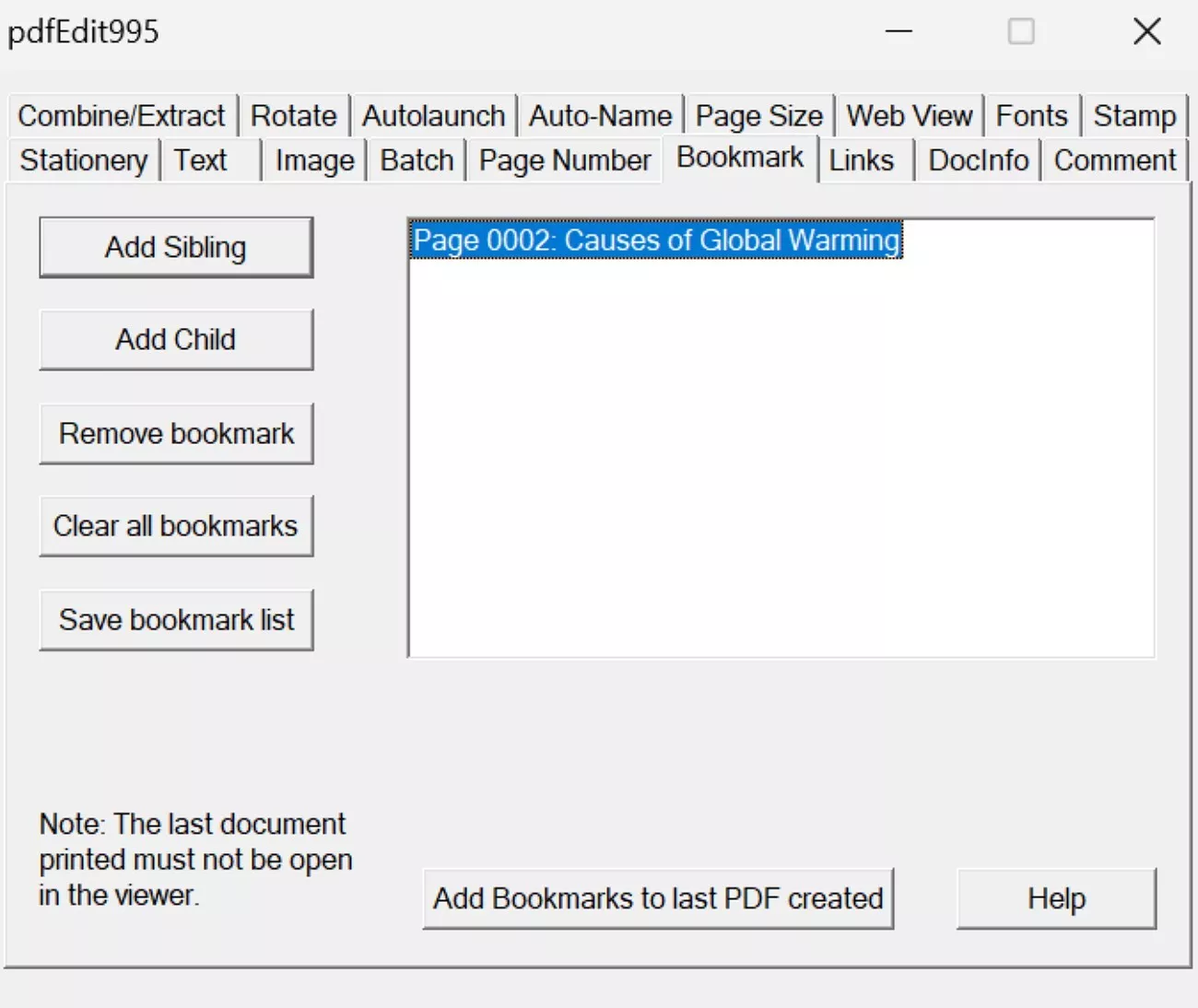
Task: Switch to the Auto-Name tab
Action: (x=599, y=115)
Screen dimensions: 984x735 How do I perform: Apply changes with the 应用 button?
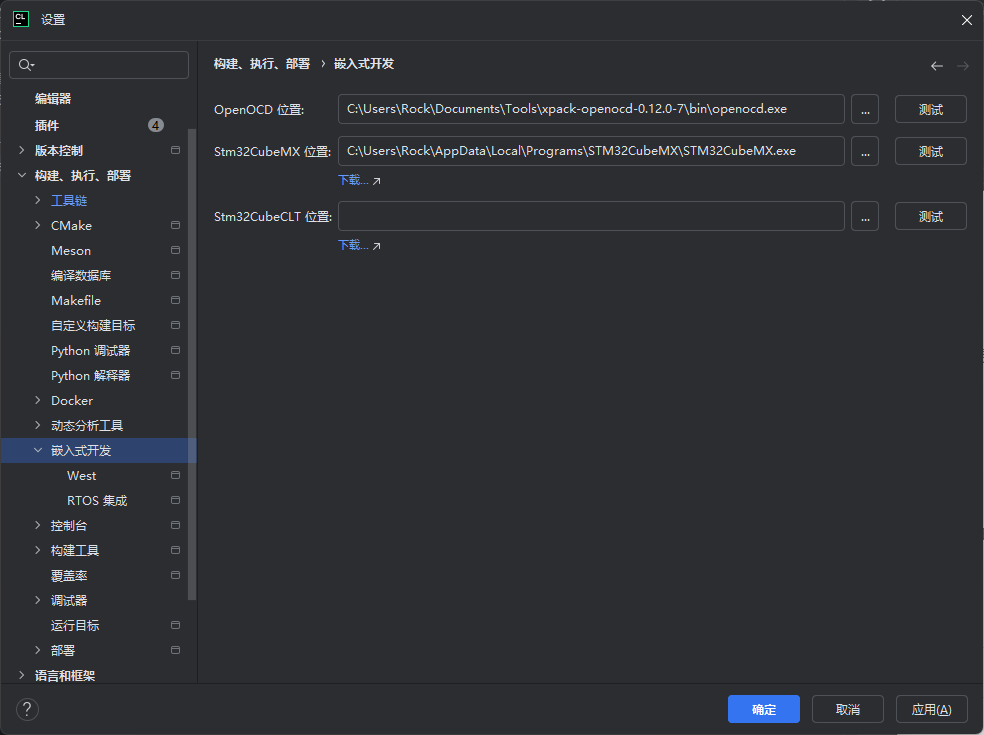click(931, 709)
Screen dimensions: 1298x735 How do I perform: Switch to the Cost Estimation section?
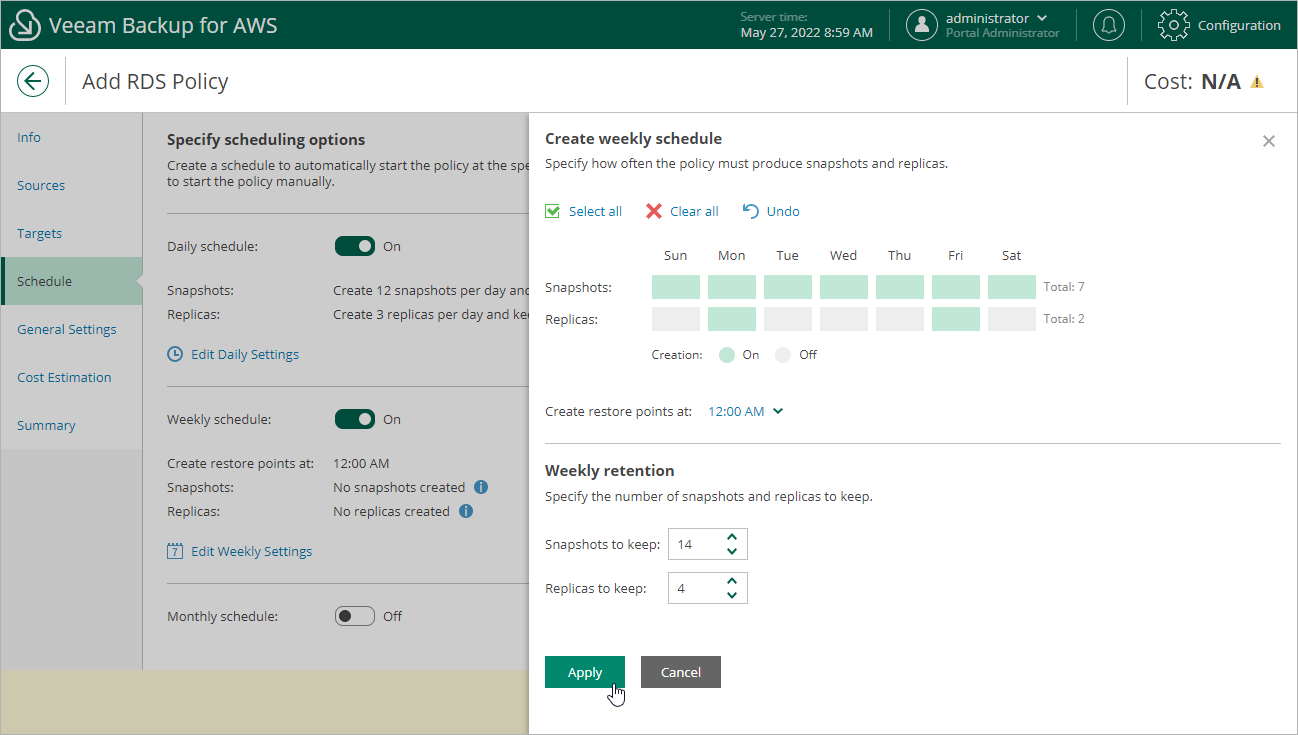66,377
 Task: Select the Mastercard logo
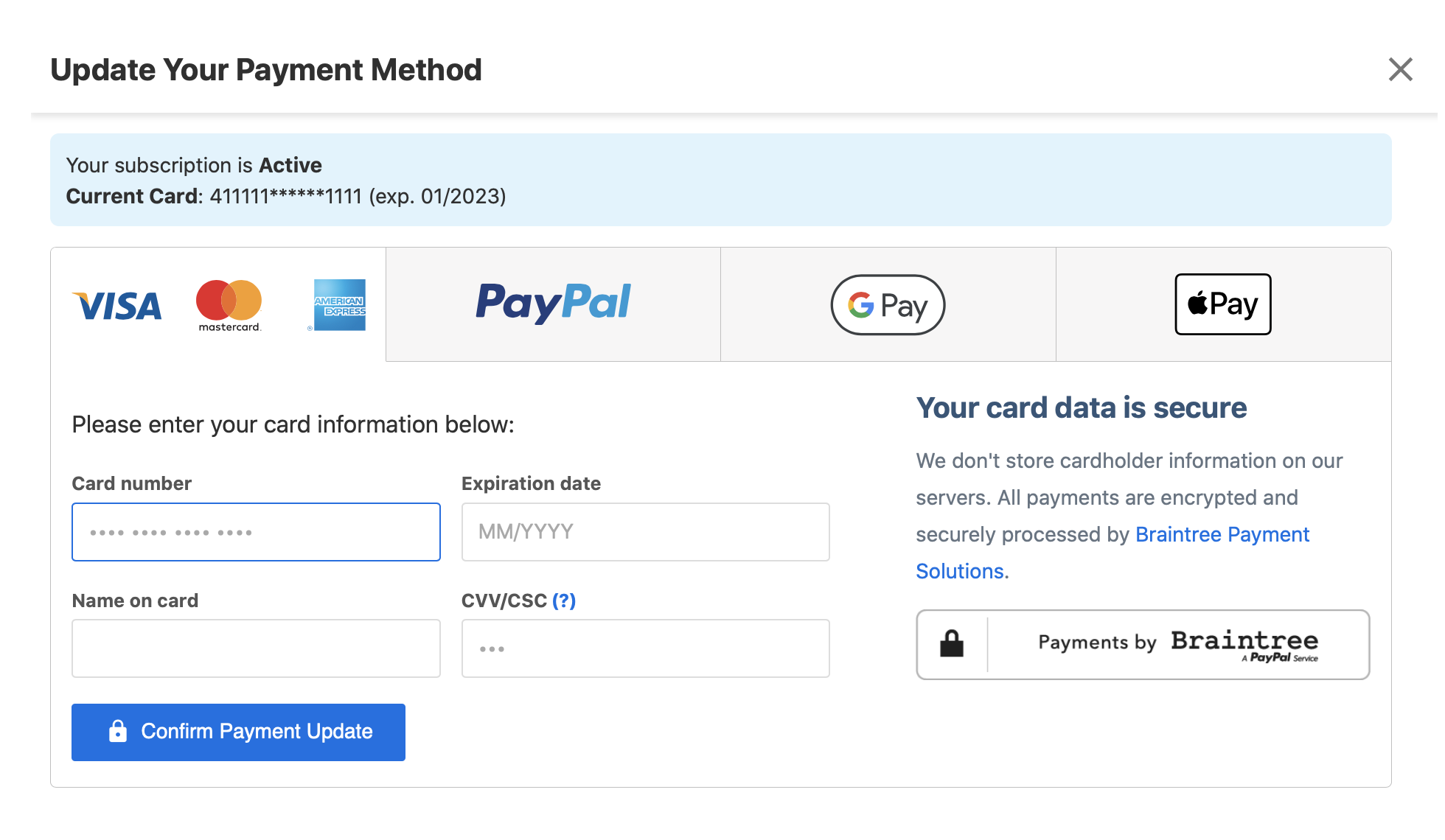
:::
Could you return every line of the data above unchanged, leaving out the pictures?

Expected answer |
Task: Switch to the Auto-Name tab
Action: (x=599, y=115)
Screen dimensions: 984x735 How do I perform: Apply changes with the 应用 button?
click(931, 709)
Screen dimensions: 1298x735 How do I perform: Switch to the Cost Estimation section?
66,377
 Task: Select the Mastercard logo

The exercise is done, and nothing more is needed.